I cant find a more appropriate place to post my question, but just in case you want to reply. I was reading a programming book and came accross with the word prototype in the usage of a printf() function.that is, the prototype of printf() is:
boolean printf(string format [, mixed args])
but in the example,
printf("I am %d years old.", 25);
i cant see now the boolean. why there is a need to put boolean in the prototype but in actual, you really dont need to put it.
My understanding about prototype is that, it is a format that need to follow to avoid syntax error.
Please enlighten me.
Re: What is a prototype?
10 years 4 months ago #27556
You can also think of a prototype in the context of programming as a "template," and "template" tells you what to supply the function with, and what to expect in return. The "template" basically gives you an idea of how to make the function work.
printf(), being a function, has inputs that it can take in, and has an output that it can put out. As observed, the words within () in the printf function define what inputs the printf function can take in, and boolean defines what kind of output the printf function can output.

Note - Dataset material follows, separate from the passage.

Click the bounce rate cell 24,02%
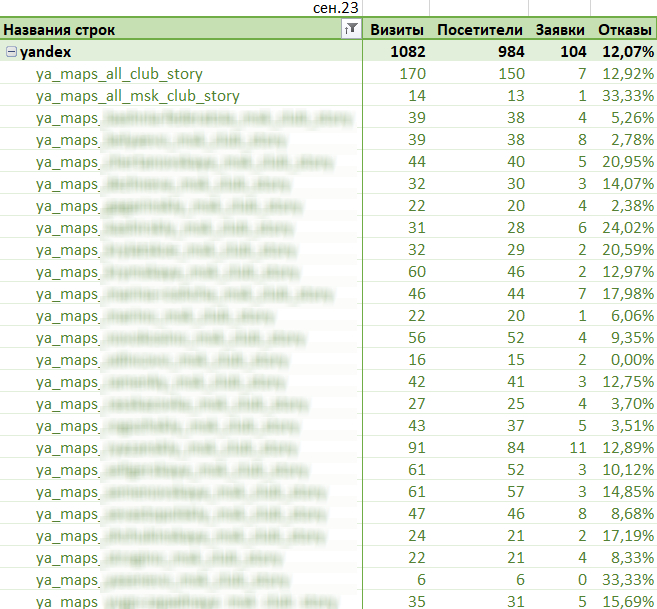 tap(628, 228)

Because the printf function is so widely used in programming examples, it's not difficult to understand how it operates and how to use it...you should mostly concern yourself with the input and output parameters of functions that you're not familiar with because if you don't supply the functions with the correct inputs, or you don't define the correct output that they should output, they may not work or work incorrectly.
I'm guessing that you just started your programming book...if so, when you start learning about functions and how to make them, you'll better understand.